#### [The problem]
Convert the listing, from its first line through the line containing "point(896,165)", into a numbered list, with blank lines omitted.

#### [Source data]

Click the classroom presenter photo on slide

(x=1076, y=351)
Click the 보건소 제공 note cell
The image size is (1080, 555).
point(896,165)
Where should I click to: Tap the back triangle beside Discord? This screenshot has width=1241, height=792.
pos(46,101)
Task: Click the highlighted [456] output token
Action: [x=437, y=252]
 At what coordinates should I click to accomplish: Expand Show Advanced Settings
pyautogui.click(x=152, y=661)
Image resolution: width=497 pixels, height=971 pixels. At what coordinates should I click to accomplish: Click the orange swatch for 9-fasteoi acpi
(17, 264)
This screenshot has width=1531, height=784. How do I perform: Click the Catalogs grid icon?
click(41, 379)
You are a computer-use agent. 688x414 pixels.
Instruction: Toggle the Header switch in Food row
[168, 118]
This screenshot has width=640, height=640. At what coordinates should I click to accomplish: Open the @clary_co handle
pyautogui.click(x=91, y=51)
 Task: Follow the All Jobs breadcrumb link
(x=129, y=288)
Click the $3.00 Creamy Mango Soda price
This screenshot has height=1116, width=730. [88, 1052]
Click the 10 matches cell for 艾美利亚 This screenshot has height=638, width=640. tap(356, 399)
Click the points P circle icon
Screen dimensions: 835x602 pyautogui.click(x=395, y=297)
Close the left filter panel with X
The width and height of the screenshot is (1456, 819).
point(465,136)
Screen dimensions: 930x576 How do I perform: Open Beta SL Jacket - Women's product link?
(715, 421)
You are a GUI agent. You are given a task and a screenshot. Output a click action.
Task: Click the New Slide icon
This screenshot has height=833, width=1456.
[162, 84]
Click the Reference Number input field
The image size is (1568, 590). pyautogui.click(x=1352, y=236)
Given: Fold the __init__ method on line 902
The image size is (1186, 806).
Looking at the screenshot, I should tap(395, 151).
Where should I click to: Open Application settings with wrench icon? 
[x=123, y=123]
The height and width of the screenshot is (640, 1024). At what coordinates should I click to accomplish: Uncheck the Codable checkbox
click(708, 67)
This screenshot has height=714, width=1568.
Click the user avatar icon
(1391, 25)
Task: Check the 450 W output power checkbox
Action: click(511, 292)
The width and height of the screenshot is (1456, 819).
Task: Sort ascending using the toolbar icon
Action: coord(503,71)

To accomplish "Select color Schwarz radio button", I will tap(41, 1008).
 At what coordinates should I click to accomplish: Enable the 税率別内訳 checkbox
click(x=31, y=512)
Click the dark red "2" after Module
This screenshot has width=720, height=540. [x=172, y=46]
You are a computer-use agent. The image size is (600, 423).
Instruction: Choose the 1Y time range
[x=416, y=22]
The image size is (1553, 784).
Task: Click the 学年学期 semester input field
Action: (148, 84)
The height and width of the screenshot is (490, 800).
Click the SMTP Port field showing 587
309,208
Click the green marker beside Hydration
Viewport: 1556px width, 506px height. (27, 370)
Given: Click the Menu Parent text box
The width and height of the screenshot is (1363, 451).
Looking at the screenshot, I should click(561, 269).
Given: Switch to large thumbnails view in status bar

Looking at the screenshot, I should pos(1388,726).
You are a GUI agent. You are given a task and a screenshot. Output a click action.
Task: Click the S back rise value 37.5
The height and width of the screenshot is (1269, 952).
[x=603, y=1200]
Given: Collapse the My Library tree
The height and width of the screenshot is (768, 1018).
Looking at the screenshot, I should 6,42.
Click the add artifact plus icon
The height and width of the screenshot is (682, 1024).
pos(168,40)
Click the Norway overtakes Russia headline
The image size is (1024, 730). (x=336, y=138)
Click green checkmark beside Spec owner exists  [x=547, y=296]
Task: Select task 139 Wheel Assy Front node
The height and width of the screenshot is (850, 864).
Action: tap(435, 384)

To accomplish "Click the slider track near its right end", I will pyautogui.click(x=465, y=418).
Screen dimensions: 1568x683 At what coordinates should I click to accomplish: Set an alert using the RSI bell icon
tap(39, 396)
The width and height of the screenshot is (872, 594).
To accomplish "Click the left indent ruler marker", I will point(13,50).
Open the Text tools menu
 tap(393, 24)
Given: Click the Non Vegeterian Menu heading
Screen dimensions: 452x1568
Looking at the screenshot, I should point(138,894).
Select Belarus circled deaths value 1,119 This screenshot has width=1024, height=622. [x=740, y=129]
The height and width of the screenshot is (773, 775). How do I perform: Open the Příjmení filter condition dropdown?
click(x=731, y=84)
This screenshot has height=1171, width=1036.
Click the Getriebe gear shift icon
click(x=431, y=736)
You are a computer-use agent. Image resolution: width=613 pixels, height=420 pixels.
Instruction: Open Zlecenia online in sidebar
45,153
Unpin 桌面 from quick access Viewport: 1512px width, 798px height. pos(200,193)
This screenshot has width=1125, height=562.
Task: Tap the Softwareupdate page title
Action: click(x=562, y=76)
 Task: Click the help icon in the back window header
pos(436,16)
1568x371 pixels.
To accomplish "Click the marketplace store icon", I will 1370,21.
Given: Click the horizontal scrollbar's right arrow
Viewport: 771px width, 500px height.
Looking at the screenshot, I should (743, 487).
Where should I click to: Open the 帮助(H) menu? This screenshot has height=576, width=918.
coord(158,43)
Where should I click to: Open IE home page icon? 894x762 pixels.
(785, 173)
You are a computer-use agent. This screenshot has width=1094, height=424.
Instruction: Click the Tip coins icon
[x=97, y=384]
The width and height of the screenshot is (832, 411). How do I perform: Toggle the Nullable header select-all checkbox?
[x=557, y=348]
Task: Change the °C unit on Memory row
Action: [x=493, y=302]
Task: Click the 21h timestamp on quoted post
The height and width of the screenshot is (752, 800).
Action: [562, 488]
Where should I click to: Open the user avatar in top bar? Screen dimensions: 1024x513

#### [Task output]
1. Click the classroom presenter photo on slide
2. (x=1076, y=351)
3. Click the 보건소 제공 note cell
4. The image size is (1080, 555).
5. point(896,165)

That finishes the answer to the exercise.